Alors que, par eux‐mêmes ou sous la contrainte réglementaire, ils ont fait évoluer leurs pratiques, la société reste
aveugle à leurs efforts. Selon un sondage paru dans Ouest‐France, le 22 février, 78 % des Français estiment que les
consommateurs peuvent faire confiance aux agriculteurs pour la qualité de l'alimentation, mais ce chiffre a reculé
de 3 points par rapport à 2006. Et ils sont seulement 54 % à estimer que les agriculteurs sont respectueux de
l'environnement, un score en recul de 7 points. Alors que le développement durable préoccupe de plus en plus la
société, la balle est dans le camp des agriculteurs, mais ils peinent à la saisir. Ils représentent un " groupe social‐
solution ", mais passent encore pour un " groupe social‐problème ", analyse Jean Viard.

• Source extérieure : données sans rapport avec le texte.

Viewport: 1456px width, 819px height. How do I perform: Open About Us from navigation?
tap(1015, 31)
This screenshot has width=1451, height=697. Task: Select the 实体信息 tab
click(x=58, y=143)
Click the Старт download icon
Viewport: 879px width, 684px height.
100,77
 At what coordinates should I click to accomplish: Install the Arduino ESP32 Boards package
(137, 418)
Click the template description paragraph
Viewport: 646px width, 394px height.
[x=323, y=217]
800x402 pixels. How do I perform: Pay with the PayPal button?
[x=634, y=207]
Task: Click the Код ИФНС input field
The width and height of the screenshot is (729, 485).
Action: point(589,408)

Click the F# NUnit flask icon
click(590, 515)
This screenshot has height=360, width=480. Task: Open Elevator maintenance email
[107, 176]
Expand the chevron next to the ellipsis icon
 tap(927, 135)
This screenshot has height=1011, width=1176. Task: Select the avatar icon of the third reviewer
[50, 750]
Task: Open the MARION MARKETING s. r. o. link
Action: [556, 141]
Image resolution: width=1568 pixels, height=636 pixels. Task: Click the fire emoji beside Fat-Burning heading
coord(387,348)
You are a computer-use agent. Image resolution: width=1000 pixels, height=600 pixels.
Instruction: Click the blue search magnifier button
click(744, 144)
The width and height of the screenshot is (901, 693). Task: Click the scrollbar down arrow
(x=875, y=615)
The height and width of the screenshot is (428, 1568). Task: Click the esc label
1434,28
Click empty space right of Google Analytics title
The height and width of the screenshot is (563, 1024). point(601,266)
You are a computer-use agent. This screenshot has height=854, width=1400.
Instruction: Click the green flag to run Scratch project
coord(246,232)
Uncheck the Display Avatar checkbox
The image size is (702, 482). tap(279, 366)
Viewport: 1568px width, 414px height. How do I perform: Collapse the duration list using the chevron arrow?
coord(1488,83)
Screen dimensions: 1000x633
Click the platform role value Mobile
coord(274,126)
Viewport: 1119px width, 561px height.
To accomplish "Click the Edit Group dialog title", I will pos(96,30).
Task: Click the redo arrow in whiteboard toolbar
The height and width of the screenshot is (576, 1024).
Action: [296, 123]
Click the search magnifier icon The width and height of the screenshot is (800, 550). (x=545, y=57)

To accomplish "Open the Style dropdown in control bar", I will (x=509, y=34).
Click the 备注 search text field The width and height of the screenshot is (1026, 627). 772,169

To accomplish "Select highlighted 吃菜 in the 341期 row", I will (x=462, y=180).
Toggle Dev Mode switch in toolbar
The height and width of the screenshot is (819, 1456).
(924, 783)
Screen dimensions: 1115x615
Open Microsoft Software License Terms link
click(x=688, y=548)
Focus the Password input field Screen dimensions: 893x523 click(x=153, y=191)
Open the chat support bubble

Or, aujourd'hui, le monde politique ne semble pas à même de résoudre ce problème. Et surtout pas le chef de
l'Etat. Même si, dans son discours, M. Sarkozy a évoqué l'agriculture durable, c'est sur la performance économique
qu'il a insisté. Certes, il joue son rôle en flattant les agriculteurs, en les rassurant, mais avec ses références au
travail, au courage, au succès à l'exportation d'un secteur stratégique pour la France, surtout en temps de crise, il
force le trait et les distingue encore plus de leurs concitoyens. Il joue sur ce qui le rapproche, lui, des agriculteurs,
mais non sur ce qui les rapproche, eux, de la société.
Pour sortir de leur isolement et vaincre le malaise, les agriculteurs devraient miser sur un dialogue approfondi avec
les écologistes et les associations de consommateurs, et le faire savoir. Cela ne les priverait pas de recevoir le
président à leur Salon, mais sans en attendre autant.